Output exactly the lines that run from the top of the entries to the line holding "[Võ sĩ MMA qua", including both of those lines.

[Data for this exercise]

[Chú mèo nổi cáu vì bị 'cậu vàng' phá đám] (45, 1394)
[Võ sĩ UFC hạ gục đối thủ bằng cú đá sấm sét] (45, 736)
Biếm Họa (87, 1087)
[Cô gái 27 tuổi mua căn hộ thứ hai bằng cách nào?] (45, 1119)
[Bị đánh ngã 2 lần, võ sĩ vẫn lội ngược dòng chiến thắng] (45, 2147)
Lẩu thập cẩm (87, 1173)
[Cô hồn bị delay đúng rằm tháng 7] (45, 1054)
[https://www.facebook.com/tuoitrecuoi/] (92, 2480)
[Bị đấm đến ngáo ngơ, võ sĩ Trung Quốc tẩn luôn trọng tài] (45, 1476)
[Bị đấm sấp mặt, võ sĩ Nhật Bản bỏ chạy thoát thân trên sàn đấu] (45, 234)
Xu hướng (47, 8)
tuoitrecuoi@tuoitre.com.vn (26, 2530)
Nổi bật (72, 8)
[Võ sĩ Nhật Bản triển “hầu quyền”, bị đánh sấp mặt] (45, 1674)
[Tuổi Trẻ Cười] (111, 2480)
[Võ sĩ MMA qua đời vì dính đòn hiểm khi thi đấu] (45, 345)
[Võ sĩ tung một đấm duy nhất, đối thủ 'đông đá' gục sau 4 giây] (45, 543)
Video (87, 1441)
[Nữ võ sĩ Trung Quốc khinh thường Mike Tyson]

[/Data for this exercise]

> [Task output]
[Chú mèo nổi cáu vì bị 'cậu vàng' phá đám] (45, 1394)
[Võ sĩ UFC hạ gục đối thủ bằng cú đá sấm sét] (45, 736)
Biếm Họa (87, 1087)
[Cô gái 27 tuổi mua căn hộ thứ hai bằng cách nào?] (45, 1119)
[Bị đánh ngã 2 lần, võ sĩ vẫn lội ngược dòng chiến thắng] (45, 2147)
Lẩu thập cẩm (87, 1173)
[Cô hồn bị delay đúng rằm tháng 7] (45, 1054)
[https://www.facebook.com/tuoitrecuoi/] (92, 2480)
[Bị đấm đến ngáo ngơ, võ sĩ Trung Quốc tẩn luôn trọng tài] (45, 1476)
[Bị đấm sấp mặt, võ sĩ Nhật Bản bỏ chạy thoát thân trên sàn đấu] (45, 234)
Xu hướng (47, 8)
tuoitrecuoi@tuoitre.com.vn (26, 2530)
Nổi bật (72, 8)
[Võ sĩ Nhật Bản triển “hầu quyền”, bị đánh sấp mặt] (45, 1674)
[Tuổi Trẻ Cười] (111, 2480)
[Võ sĩ MMA qua đời vì dính đòn hiểm khi thi đấu] (45, 345)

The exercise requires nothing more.